A feature article by Hera Hoi – EM TV Online
Many developing countries such as Timor Leste and PNG have a deeply rooted culture and a justice system that often fails to protect women who are victims of abuse.
Common assumptions of economic vulnerability and dependency have also had a significant impact in the lives of the women and children who are being abused.
A new report recently published by The Asia Foundation titled Beyond Fragility & Inequity, however, has challenged assumptions, that seperation from the abuser does not inevitably make her economic position worse off and that their economic dependency should not be the argument to keep a man who’s found guilty by the courts, out of jail.
The report identifies the socio-economic factors that impact upon the choices women make when determining if they should remain in an abusive relationship, i.e. ‘the intersection between Economy and Violence’, while attempting to also capture the broader web of societal pressure, obligation and relationships for women in Timor Leste. The factors highlighted here are similar to those faced by PNG Women.

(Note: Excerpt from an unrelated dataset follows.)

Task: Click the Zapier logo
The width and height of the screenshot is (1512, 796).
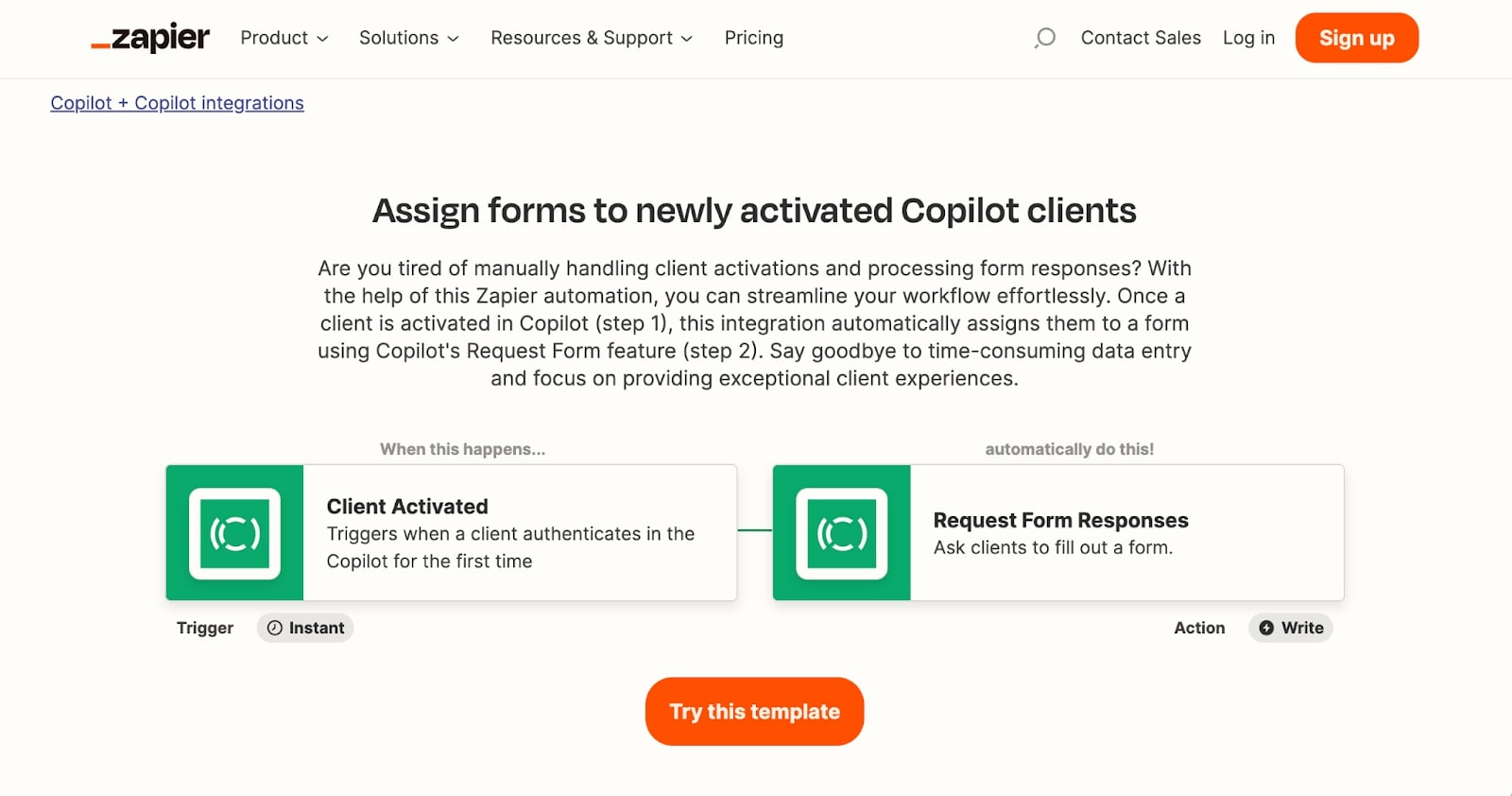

Aside from the economic factors, the report highlights the existence of societal pressure of keeping one’s family together, a woman’s obligations to her household, the relationships that exist outside the marriage that can continue to encourage the perpetrator’s abusive way of life, or even the fact that a woman cannot go beyond a family to create new networks.

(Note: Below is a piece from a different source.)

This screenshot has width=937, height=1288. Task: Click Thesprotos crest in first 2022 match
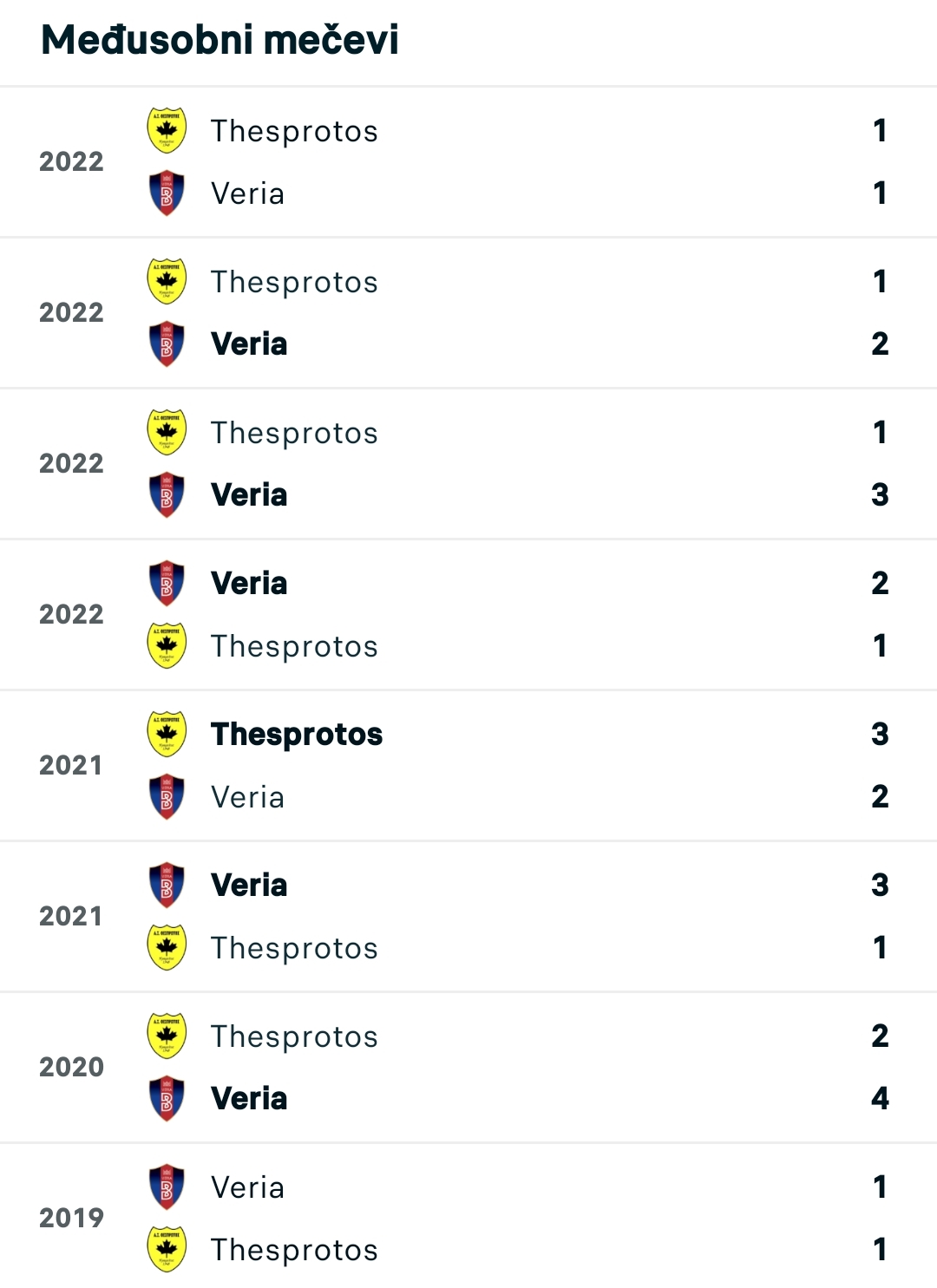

For Papua New Guinea, networking has been a significant issue in containing domestic violence.
Jo Chandler’s article on Violence against Women in PNG highlighted the significance of relationships, and how we ‘have nations within our nation’ – that we protect our own, even the perpetrators. A victim of abuse is only able to take the perpetrator to court if one has a larger support network than that of the perpetrator. Most times its settled outside the court system, if it reaches that far.
Unfortunately, cases of domestic violence, as the report also verifies, is often treated as an inhouse matter, socially tolerated even in public. Police also fail to handle such sensitive cases and even so, women are stigmatised when reporting abuse. Both the modern and customary justice system continue to fail those in abusive relationships.

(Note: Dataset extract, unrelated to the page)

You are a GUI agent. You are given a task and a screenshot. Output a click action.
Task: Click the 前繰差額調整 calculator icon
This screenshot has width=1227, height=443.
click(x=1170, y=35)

The report with over 300 respondents partaking in the fieldwork, had only 18 Women interviewed who were victims of abuse. Of these, 9 had left their partners and out of the 9, only 6 felt that there economic position had improved since they had left while one admitted that she was still in a similar economic position.
Although there seems to be positive conclusions on this small sample of women, the report does not necessarily mean that those women, who leave their husbands with the abuse, will be in an improved economic position.
But it certainly defeats that all too familiar perception and paves a new path for women who are struggling to find an escape.
The findings came to conclude that Timor Leste’s women have a limited access to services and the limited long term support serves to intensify the containment of women to a domestic sphere and reduce women’s bargaining position within a relationship where abuse is occurring.